Entonces, vosotros y yo misma, comprobamos cuánta razón hay en esto que os decía en uno de aquellos artículos que escribía desde mi "cátedra" de profesora de oboe que entonces no tenía hijos aprendices:
"Siendo muy optimista, diría que un niño de cada doscientos se pone a tocar a cualquier hora del día sin que nadie se lo recuerde. Normalmente hay que insistir. A veces incluso hay que insistir mucho."
¡Cuánta razón tenía, y qué difícil es a veces experimentarlo en casa! Adivinaba esto cuando seguía diciendo:
"Es comprensible que a muchos padres les resulte duro tener que estar recordando a sus pequeños músicos que tienen que ponerse a tocar. No os desaniméis, es lo habitual."
Pues sí, es duro. Y a nosotros también nos ha pasado aquello que para el profesor sin hijos instrumentistas es tan incomprensible: como haya un cumpleaños y una comida familiar en la misma semana se nos puede ir el estudio a la porra.
No es este el sitio en el que derramar una reflexión sobre la equivocada vida estresada e hiperproductiva que nos hemos montado en el occidente desarrollado.
Me limitaré a describir los efectos que esta vida loca tiene en detalles tan nimios como el estudio de los hijos: hay días en que uno no tiene fuerzas para tratar de conseguir que la tarde dé para todo, para aguantar con paciencia la resistencia de los hijos a esa práctica del instrumento que objetivamente es beneficiosa pero que también sabemos -los músicos por experiencia- que requiere de mucha fuerza de voluntad, de superar la pereza por un bien mayor...
El primer ejemplo de fuerza de voluntad, de superar la pereza, lo damos los padres cuando, con una sonrisa y a pesar del cansancio, decimos: "venga, ahora a tocar un ratito". Y nos sentamos junto al músico, le ayudamos a montar el instrumento, aplaudimos sus logros.
Y, ¿cuál es la recompensa?
¡¡La música!! Recuerden: la música es mucho más que un supuesto trampolín para mejorar en matemáticas...
Les cuento: Nochevieja 2018. Hemos terminado de cenar, y papá dice a Catalina: "¿Por qué no tocas algún villancico con la guitarra?

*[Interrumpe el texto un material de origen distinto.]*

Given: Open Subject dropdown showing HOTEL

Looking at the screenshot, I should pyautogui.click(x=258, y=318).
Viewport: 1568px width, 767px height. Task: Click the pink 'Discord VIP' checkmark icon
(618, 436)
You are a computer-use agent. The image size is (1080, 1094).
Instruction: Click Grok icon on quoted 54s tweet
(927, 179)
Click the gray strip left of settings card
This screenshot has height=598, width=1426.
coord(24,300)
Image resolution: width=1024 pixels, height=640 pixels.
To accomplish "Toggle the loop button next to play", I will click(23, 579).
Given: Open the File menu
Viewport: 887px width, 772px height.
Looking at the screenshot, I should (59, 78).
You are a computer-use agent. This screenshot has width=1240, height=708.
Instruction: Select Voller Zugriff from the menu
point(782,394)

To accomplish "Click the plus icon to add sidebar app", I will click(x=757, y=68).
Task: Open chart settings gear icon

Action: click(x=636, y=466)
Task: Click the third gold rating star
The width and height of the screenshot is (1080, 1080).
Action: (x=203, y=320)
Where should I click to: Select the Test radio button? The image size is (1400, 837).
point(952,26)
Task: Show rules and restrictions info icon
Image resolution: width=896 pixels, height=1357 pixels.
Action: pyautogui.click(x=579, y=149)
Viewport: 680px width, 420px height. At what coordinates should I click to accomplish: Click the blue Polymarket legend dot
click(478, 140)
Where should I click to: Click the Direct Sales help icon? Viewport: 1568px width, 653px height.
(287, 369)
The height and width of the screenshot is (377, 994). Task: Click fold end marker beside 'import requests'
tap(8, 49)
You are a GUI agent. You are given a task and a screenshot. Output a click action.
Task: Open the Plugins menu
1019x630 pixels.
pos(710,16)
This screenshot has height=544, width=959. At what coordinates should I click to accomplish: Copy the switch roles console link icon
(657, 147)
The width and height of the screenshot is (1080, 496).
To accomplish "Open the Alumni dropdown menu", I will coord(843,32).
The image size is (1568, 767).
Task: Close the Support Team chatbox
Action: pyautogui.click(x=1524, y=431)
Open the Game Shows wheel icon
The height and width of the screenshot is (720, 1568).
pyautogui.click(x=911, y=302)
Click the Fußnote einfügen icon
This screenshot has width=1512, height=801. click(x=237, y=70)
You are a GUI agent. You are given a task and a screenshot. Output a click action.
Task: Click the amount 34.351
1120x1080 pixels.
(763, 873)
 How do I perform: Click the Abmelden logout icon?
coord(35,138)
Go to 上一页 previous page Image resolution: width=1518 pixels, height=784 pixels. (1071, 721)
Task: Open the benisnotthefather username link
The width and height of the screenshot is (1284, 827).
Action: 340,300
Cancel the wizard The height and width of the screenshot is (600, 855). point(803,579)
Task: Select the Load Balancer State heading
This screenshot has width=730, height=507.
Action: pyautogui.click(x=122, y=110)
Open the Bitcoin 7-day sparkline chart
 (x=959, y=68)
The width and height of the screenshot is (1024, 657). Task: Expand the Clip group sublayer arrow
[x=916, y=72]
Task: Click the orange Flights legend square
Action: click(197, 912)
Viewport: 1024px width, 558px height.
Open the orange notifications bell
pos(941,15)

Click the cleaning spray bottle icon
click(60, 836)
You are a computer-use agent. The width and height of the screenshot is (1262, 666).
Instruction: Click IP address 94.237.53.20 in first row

Si quieres yo toco el acordeón." Entonces Juan Manuel dijo: "¡Y yo la trompeta!" e Inés: "¡Yo saco el violín!"
Yo cantaba.
Costó un poquito coordinar esa improvisada orquesta. Papá indicaba, acordeón en brazos, qué nota tenía que tocar cada cual, con qué ritmo. ¡Y sonó el "Noche de paz"!
La música merece la pena, en cualquier caso. Por ella misma. Porque es un bien, una Belleza. Porque hace sonreír. Porque hincha el alma de gozo.
¡¡Mucho ánimo, y que en el 2019 tengamos fuerza para alentar a nuestros músicos!! ¡¡VIVA LA MÚSICA!!
Enhorabuena por el artículo, María. Como siempre, muy personal y a la vez acertado.
ResponderEliminarLos que además de profesores somos padres de estudiantes de música sabemos bien de qué hablas. A veces, muchas, cuesta esfuerzo, pero merece la pena, sin duda.